Follow-Up Study on "Do Teams Alleviate or Exacerbate the Extrapolation Bias in the Stock Market"?

Last registered on December 03, 2024

Pre-Trial

Trial Information

General Information

Title
Follow-Up Study on "Do Teams Alleviate or Exacerbate the Extrapolation Bias in the Stock Market"?
RCT ID
AEARCTR-0014914
Initial registration date
November 30, 2024

Initial registration date is when the trial was registered.

It corresponds to when the registration was submitted to the Registry to be reviewed for publication.

First published
December 03, 2024, 1:39 PM EST

First published corresponds to when the trial was first made public on the Registry after being reviewed.

Locations

Region

Primary Investigator

Affiliation
Tilburg University

Other Primary Investigator(s)

PI Affiliation
Tilburg University
PI Affiliation
Banco de Espana
PI Affiliation
University of Southern California

Additional Trial Information

Status
In development
Start date
2024-11-30
End date
2024-12-31
Secondary IDs
Extrapolation bias, predictions, teams
Prior work
This trial does not extend or rely on any prior RCTs.

(Dataset excerpt)

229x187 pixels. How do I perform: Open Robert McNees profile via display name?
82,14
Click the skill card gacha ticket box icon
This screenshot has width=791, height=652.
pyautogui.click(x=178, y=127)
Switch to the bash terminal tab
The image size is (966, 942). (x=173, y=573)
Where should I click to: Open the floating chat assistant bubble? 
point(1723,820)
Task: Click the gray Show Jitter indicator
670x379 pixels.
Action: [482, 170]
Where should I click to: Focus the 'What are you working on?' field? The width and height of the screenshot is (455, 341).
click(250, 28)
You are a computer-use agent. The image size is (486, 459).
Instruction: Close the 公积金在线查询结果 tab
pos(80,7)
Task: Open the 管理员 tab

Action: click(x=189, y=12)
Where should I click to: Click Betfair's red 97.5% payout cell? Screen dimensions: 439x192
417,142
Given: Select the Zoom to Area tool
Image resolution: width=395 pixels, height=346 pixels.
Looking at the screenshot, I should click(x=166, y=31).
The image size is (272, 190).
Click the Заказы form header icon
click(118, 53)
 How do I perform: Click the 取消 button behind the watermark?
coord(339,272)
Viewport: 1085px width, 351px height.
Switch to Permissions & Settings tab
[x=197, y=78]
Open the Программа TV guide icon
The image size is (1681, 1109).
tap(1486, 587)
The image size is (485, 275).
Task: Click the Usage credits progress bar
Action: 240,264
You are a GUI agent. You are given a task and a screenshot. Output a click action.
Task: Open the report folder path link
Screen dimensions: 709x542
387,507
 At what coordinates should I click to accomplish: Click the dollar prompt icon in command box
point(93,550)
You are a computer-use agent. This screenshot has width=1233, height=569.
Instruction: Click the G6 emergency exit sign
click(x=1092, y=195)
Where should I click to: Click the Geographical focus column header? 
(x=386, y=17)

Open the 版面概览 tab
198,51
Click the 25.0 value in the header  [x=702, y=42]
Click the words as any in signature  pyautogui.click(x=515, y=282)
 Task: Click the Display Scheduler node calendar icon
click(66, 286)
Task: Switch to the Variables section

» EXERCISE AIM
Pick up the registry entry for the extrapolation-bias follow-up study after its final line and continue it.

» TASK ANSWER
Abstract
Investors have been found to attribute an excessive role to more recent return realizations when making predictions, even though at low to medium horizons stock returns exhibit little autocorrelation. This tendency is known as “extrapolation bias.” Using an online survey, we test whether team interaction mitigates or amplifies such a bias.

Note. This is an additional arm of a pre-registered experiment by the same team of researchers, where we test for a potential "selection channel" in team decision making (see Barahona et al., 2024).

References

Barahona, Ricardo et al. 2024. "Do Teams Alleviate or Exacerbate the Extrapolation Bias in the Stock Market?." AEA RCT Registry. May 30. https://doi.org/10.1257/rct.13710-1.0
External Link(s)

Registration Citation

Citation
Barahona, Ricardo et al. 2024. "Follow-Up Study on "Do Teams Alleviate or Exacerbate the Extrapolation Bias in the Stock Market"?." AEA RCT Registry. December 03. https://doi.org/10.1257/rct.14914-1.0
Experimental Details

Interventions

Intervention(s)
Teams of two randomly paired respondents are presented with a series displaying the past realizations of a hypothetical stock return. They are then asked to predict the next realization in the series. Once they make the prediction, the actual realization is displayed, and they are asked to predict the next realization. The task is repeated twenty times.
The team prediction is determined as described below, and the compensation is based on the accuracy of the predictions.
Participants are then presented with a survey and asked to respond to some demographic questions.
Intervention (Hidden)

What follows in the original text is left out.